The overall workflow in BALBES is shown in Fig. 2. After the user's input structure-factor file has been provided, it is analysed using SFCHECK and all necessary information is extracted (such as the unit-cell parameters, space group, data completeness, optimal resolution, the pseudo-translation vector if it exists, twin operators and estimates of the twin fractions). Next, BALBES begins to analyse the sequence, unit-cell parameters and space group. If the space group is the same as one of the entries and the unit-cell parameters are very similar (the maximum difference in unit-cell lengths and angles between the target and search crystals is less than 0.5%), then the system tries to use this PDB entry for refinement. This is performed to account for potential mistakes that may arise during expression and crystallization. If the differences in the unit-cell parameters are within 5% (the corresponding maximum difference is less than 5%) and the sequence identity is greater than 90%, then the system again tries to use this PDB entry for refinement. If refinement does not produce a desirable R/R_free, the system then starts the automated molecular-replacement runs. A desirable R/R_free in the current version is determined according to the following procedure.

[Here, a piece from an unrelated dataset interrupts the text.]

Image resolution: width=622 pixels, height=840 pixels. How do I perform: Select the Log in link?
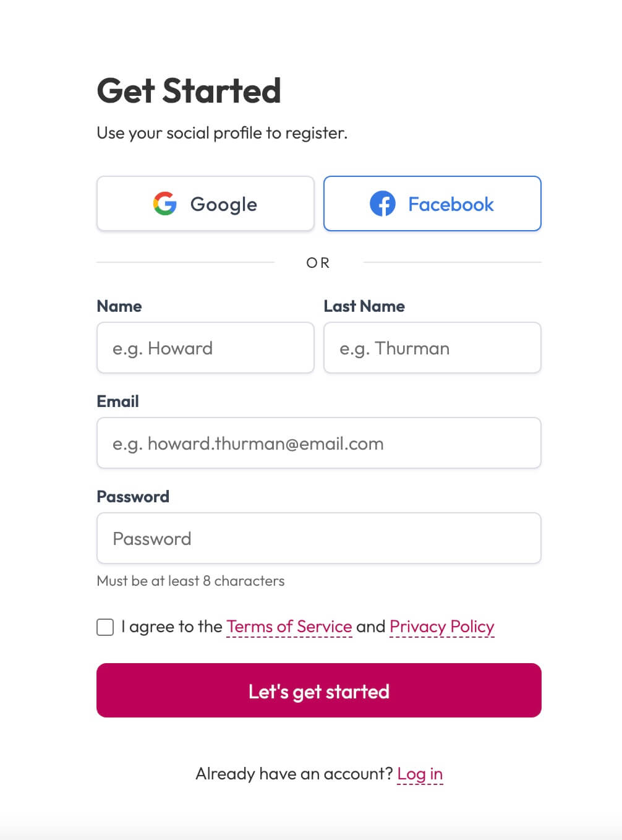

Let ΔR_free = (R_free − R_{free_init})/R_free.

(i) If Rfree ≤ 0.35 then the structure is considered `solved' regardless of the value of ΔRfree. (ii) If 0.35 < Rfree ≤ 0.45 then the structure is marked as `solved' if ΔRfree < 0.0001, which means that Rfree could slightly increase. (iii) If 0.45 < Rfree ≤ 0.50 then ΔRfree must be less than −0.05 for the structure to be considered as `solved', which means that Rfree should decrease. (iv) If Rfree > 0.50 and ΔRfree > 0.03, then the structure is considered to be `not solved'. (v) All other cases are considered as potential solutions.

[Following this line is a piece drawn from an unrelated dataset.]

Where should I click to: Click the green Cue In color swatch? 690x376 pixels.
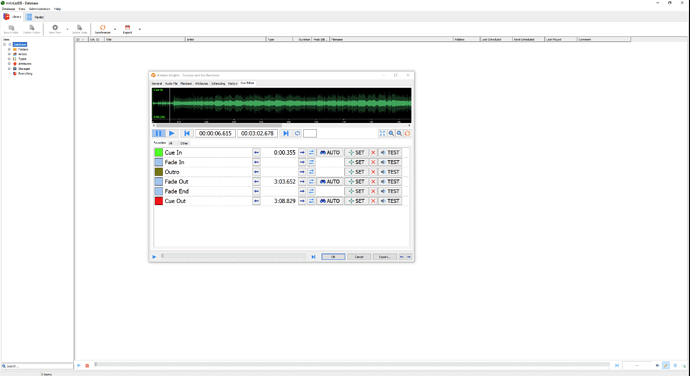[159, 152]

The first job in automated molecular replacement is to find the template structures by searching the internal database. The algorithms and criteria for this are detailed in the previous section. Currently, we select those with CQ > 0.22 as the template structures. When this process has finished, users are provided with a group of template structures as detailed in the previous section. BALBES works on these structures in turn according to their priorities. That is, if assemblies are found BALBES will use the structures in these assemblies as search models, then the structures associated with different single sequences and finally the structure formed by domains from different PDB entries. Usually, several template structures are found in an assembly or associated with a sequence. The system manager starts with the template structure with the highest sequence identity, then the second structure and then the third structure. For each structure, multimer models, if they exist, are tried first and then the monomer models. There are different protocols used to carry out MR. The most widely used protocol is a combination of MR and refinement on a whole template structure. As a simple example, Table 1 presents a template structure found by BALBES that is associated with one sequence in which there are four search models. MR is performed on the trimer model first, followed by refinement. If it is not considered to be a solution (currently using the behaviour of R_free as defined above) the dimers and then the monomers are tried. If no solution is found for the whole multimers or monomers and domains exist, a more complicated set of protocols is employed.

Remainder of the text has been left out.